_Entries for locating text and elements_

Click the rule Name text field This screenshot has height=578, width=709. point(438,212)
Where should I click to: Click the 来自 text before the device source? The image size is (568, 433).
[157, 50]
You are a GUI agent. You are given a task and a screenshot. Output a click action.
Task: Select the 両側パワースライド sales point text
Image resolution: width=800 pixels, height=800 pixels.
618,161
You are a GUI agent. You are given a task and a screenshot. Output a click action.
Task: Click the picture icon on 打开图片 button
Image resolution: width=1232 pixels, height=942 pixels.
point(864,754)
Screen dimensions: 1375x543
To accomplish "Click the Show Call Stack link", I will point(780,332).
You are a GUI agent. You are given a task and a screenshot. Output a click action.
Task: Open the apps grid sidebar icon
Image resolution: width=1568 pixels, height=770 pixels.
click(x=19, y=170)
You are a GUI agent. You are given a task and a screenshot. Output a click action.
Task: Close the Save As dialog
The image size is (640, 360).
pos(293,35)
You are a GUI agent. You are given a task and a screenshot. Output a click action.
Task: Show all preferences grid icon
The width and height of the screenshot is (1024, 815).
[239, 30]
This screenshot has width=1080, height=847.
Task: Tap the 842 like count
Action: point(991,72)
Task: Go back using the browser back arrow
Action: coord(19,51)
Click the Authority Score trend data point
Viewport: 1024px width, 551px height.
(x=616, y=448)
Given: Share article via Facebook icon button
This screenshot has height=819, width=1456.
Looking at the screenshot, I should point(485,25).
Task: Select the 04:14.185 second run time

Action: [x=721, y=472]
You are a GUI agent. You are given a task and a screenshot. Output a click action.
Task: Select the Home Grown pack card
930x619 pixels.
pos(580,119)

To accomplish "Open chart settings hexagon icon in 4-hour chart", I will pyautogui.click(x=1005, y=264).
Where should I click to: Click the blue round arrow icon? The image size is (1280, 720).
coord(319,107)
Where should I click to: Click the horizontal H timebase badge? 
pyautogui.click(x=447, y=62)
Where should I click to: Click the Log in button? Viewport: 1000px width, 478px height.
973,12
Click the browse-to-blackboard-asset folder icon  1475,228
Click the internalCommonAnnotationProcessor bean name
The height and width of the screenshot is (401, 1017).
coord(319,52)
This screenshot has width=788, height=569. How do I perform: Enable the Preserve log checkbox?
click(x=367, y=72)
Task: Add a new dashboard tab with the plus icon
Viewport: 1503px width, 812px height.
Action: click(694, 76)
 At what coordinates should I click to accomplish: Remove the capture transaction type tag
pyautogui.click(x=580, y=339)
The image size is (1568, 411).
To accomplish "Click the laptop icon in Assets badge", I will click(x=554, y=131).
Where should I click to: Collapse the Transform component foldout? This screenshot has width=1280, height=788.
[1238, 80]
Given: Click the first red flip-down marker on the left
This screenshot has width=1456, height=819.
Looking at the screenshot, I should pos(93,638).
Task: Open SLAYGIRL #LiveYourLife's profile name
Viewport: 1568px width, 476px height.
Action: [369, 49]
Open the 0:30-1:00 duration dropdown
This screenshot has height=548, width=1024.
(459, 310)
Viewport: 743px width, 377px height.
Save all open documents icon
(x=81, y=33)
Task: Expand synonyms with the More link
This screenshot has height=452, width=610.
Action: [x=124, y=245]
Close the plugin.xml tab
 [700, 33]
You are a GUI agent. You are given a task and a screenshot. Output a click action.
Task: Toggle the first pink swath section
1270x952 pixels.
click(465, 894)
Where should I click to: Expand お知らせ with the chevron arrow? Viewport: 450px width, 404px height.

_Requirements_
Reproduce every line of the data above unchanged.

_Written answer_
Click the rule Name text field This screenshot has height=578, width=709. point(438,212)
Where should I click to: Click the 来自 text before the device source? The image size is (568, 433).
[157, 50]
You are a GUI agent. You are given a task and a screenshot. Output a click action.
Task: Select the 両側パワースライド sales point text
Image resolution: width=800 pixels, height=800 pixels.
618,161
You are a GUI agent. You are given a task and a screenshot. Output a click action.
Task: Click the picture icon on 打开图片 button
Image resolution: width=1232 pixels, height=942 pixels.
point(864,754)
Screen dimensions: 1375x543
To accomplish "Click the Show Call Stack link", I will point(780,332).
You are a GUI agent. You are given a task and a screenshot. Output a click action.
Task: Open the apps grid sidebar icon
Image resolution: width=1568 pixels, height=770 pixels.
click(x=19, y=170)
You are a GUI agent. You are given a task and a screenshot. Output a click action.
Task: Close the Save As dialog
The image size is (640, 360).
pos(293,35)
You are a GUI agent. You are given a task and a screenshot. Output a click action.
Task: Show all preferences grid icon
The width and height of the screenshot is (1024, 815).
[239, 30]
This screenshot has width=1080, height=847.
Task: Tap the 842 like count
Action: point(991,72)
Task: Go back using the browser back arrow
Action: coord(19,51)
Click the Authority Score trend data point
Viewport: 1024px width, 551px height.
(x=616, y=448)
Given: Share article via Facebook icon button
This screenshot has height=819, width=1456.
Looking at the screenshot, I should point(485,25).
Task: Select the 04:14.185 second run time

Action: [x=721, y=472]
You are a GUI agent. You are given a task and a screenshot. Output a click action.
Task: Select the Home Grown pack card
930x619 pixels.
pos(580,119)

To accomplish "Open chart settings hexagon icon in 4-hour chart", I will pyautogui.click(x=1005, y=264).
Where should I click to: Click the blue round arrow icon? The image size is (1280, 720).
coord(319,107)
Where should I click to: Click the horizontal H timebase badge? 
pyautogui.click(x=447, y=62)
Where should I click to: Click the Log in button? Viewport: 1000px width, 478px height.
973,12
Click the browse-to-blackboard-asset folder icon  1475,228
Click the internalCommonAnnotationProcessor bean name
The height and width of the screenshot is (401, 1017).
coord(319,52)
This screenshot has width=788, height=569. How do I perform: Enable the Preserve log checkbox?
click(x=367, y=72)
Task: Add a new dashboard tab with the plus icon
Viewport: 1503px width, 812px height.
Action: click(694, 76)
 At what coordinates should I click to accomplish: Remove the capture transaction type tag
pyautogui.click(x=580, y=339)
The image size is (1568, 411).
To accomplish "Click the laptop icon in Assets badge", I will click(x=554, y=131).
Where should I click to: Collapse the Transform component foldout? This screenshot has width=1280, height=788.
[1238, 80]
Given: Click the first red flip-down marker on the left
This screenshot has width=1456, height=819.
Looking at the screenshot, I should pos(93,638).
Task: Open SLAYGIRL #LiveYourLife's profile name
Viewport: 1568px width, 476px height.
Action: [369, 49]
Open the 0:30-1:00 duration dropdown
This screenshot has height=548, width=1024.
(459, 310)
Viewport: 743px width, 377px height.
Save all open documents icon
(x=81, y=33)
Task: Expand synonyms with the More link
This screenshot has height=452, width=610.
Action: [x=124, y=245]
Close the plugin.xml tab
 [700, 33]
You are a GUI agent. You are given a task and a screenshot. Output a click action.
Task: Toggle the first pink swath section
1270x952 pixels.
click(465, 894)
Where should I click to: Expand お知らせ with the chevron arrow? Viewport: 450px width, 404px height.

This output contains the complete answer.